Wasson et al. (1992) reported that frequent telephone contacts may achieve
a better medical status and outcomes rather than follow up visits alone. Telephone
contacts have the privilege of being frequently usable, convenient in a way
that can be set at desired periods and can be timed when they are most needed.
In the current study, the scope of telephone therapy was expanded to incorporate
with regular lifestyle counseling. We established lifestyle counseling sessions
and telephone follow ups preceded by cardiac rehabilitation exercise sessions.
However, after two years of follow up we found that some impressive improvements
in cardiac risk factor in IMLM participants during the first year had been only
partially maintained to the second year especially for a number of important
risk indicators.

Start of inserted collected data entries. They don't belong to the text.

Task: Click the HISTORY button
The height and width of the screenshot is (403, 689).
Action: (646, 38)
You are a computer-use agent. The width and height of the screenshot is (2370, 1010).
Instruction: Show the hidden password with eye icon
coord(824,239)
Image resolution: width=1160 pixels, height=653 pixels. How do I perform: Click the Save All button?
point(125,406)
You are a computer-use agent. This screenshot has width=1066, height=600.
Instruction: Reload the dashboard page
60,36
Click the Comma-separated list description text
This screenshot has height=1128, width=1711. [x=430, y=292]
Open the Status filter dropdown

The long term lipid metabolism control appeared insufficient.
While the mean LDL level of IMLM patients was reduced to the safe zone on the
first year, this was not maintained on 2nd year. Similarly HDL values at the
end of follow up demonstrated no sensible improvement than control patients.
At the end of the program only part of the risk factors demonstrated significant
improvements than usual care patients (Table 2). While the
limited long term effect of intervention may be initially surprising, these
results are consistent with the studies investigating post hospital period.
Lear et al. (2003) found that after one year post CRP interventions,
only some modest benefits to global cardiac risk score had been achieved. In
the other study, no significant difference in weight, serum lipids or exercise
capacity was reported (Brubaker et al., 2000).
Giving the fact that IMLM participants had a higher proportion of vegetarians with low fat diet and still demonstrated no evident difference in ultimate plasma lipid level, it is possible to attribute (though not limit) the reason to the contributory element of genetics i.e., over time there may occur an adoption to the intervention resulting in plasma cholesterol level to be more reflective of genetics than environment. On the other hand, it is noteworthy that more elaborate interventions like Stanford Coronary Risk Intervention Program (SCRIP) (Haskell et al., 1994) or the Life style Heart Trial (Ornish et al., 1990) have resulted in more remarkable improvements. They utilized the program on a much longer period and with a more aggressive risk factor target. Therefore, a conclusive component can not be necessarily driven through the current two year trend.
Willich et al. (2001) evaluated the long term development of cardiac risk factors in coronary patients after cardiac rehabilitation therapy. They also reported short term success in the adequate control of cardiac risk factors among patients following in hospital rehabilitation therapy. The unsustainability in risk factor improvements amongst CHD patients has been attributed in part to several reasons. First, the lack of coordination of treatment approaches between rehabilitation clinics and patients private physician, Second, insufficient effort on preventive measurements implemented from the side of patients physicians- perhaps due to increasing budget constraints in health care systems and the third low patient compliance have been blamed for this circumstance. The overall cumulative impact of these parameters might explain some of the non-sustainable improvements in risk factor profiles of patients. Indeed, at present it does not appear possible to derive a definite answer. Further studies conducted in larger scale as well as among other populations would help clarify the subject.
The current investigation was carried out under support from the vice chancellorship for research of Tabriz University of Medical Sciences and The National Public Health Management Center (NPMC). Hereby their constructive help is acknowledged.